1

Nadia Hai, la ministre halal de Macron, défend le voile islamique

Voilà qui est halal

Madame Nadia Hai, croyez-vous que ce soit le rôle d’une ministre de la République que de faire la promotion du voile ?

La Constitution dit que la France est un pays laïque. Mais Mme Hai préfère sans doute d’autres lectures.

Son portefeuille est très, très mal nommé : ministre déléguée à la Ville. En réalité elle est ministre délégué à certaines villes qui ont pour nom Bobigny, La Courneuve, Saint-Denis et Trappes où elle a grandi et où elle a manifestement été formée et formatée.

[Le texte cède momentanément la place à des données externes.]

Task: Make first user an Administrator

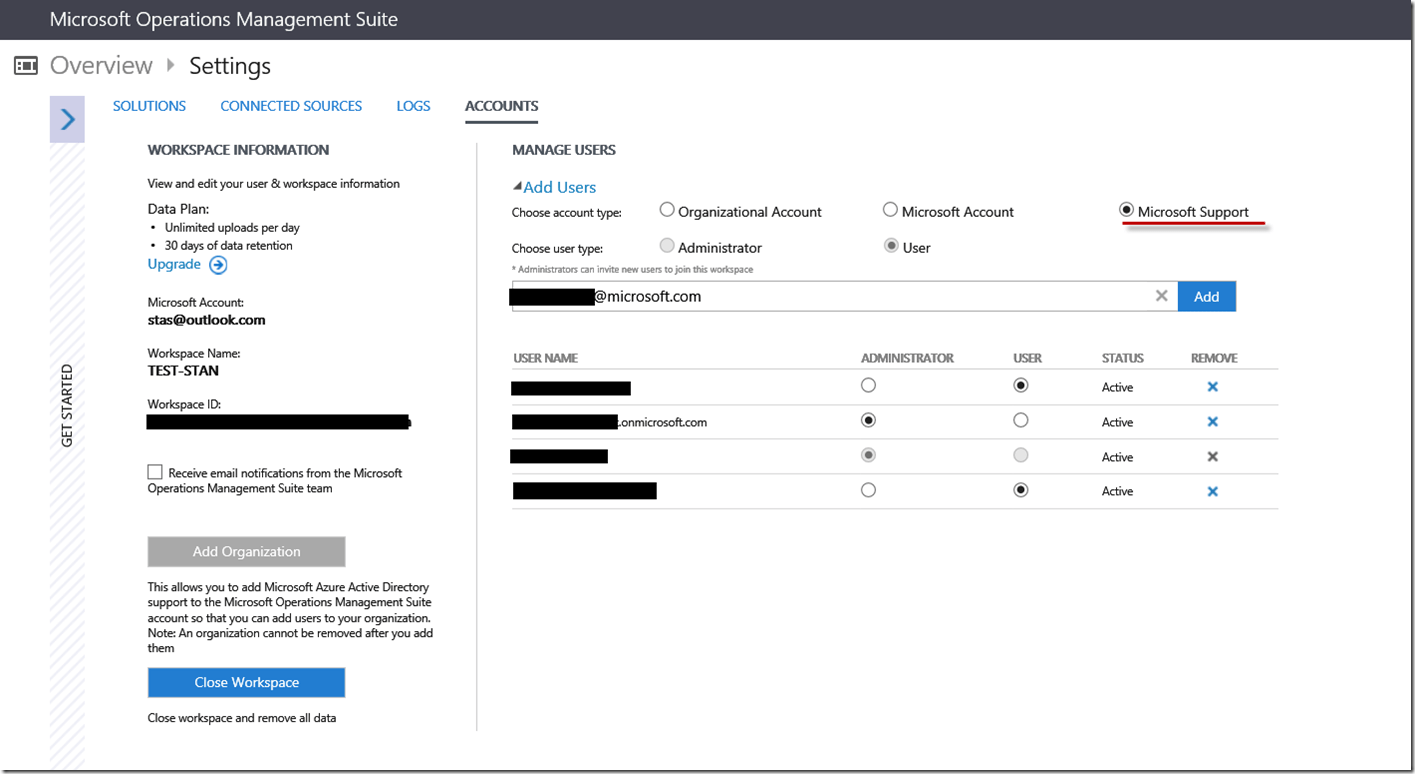Action: [868, 386]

C’est pourquoi Nadia Hai, bien que non voilée elle-même, aime ses sœurs voilées. Sur son compte, elle a posté une image montrant une jeune fille apprenant à faire la cuisine. Tout cela dans le cadre d’une opération lancée pour inviter des jeunes des quartiers à entrer en formation.

La jeune fille est voilée : elle porte un haïk. Une journaliste du Figaro, Judith Waintraub, a mis sous cette photo le commentaire suivant : « 11 septembre ». Nadia Hai n’a pas apprécié : « c’est indigne, choquant, tout ça parce que la jeune fille s’appelle Imane et qu’elle porte le foulard ».

Ladite jeune fille a toutefois d’autres ambitions que la cuisine. Sur son compte, elle a indiqué qu’elle avait un autre projet qui lui « tenait à cœur » : « donner aux jeunes musulmanes dans le besoin des kits avec des voiles et des tapis de prière » ! Nous, nous pensons qu’une jeune musulmane nécessiteuse a avant tout le besoin de trouver un travail, un logement et de faire des études.

Mais notre avis ne peut être pris en considération car c’est celui d’un kouffar. À l’heure qu’il est nous ignorons ce que Nadia Hai pense du généreux projet d’Imane.

Pour la forme, nous mentionnons rapidement que Judith Waintraub a été insultée et menacée de mort : « on va te rafaler comme nos deux frères ont fait à Charlie Hebdo ». Ne nous attardons pas : il s’agit là d’une version très banale et très courante de l’abattage rituel. Quant à Nadia Hai, nous lui suggérons d’ajouter un « k » à son nom, ça donnera « haïk ». Ce qui la rapprochera un peu plus de la pieuse Imane.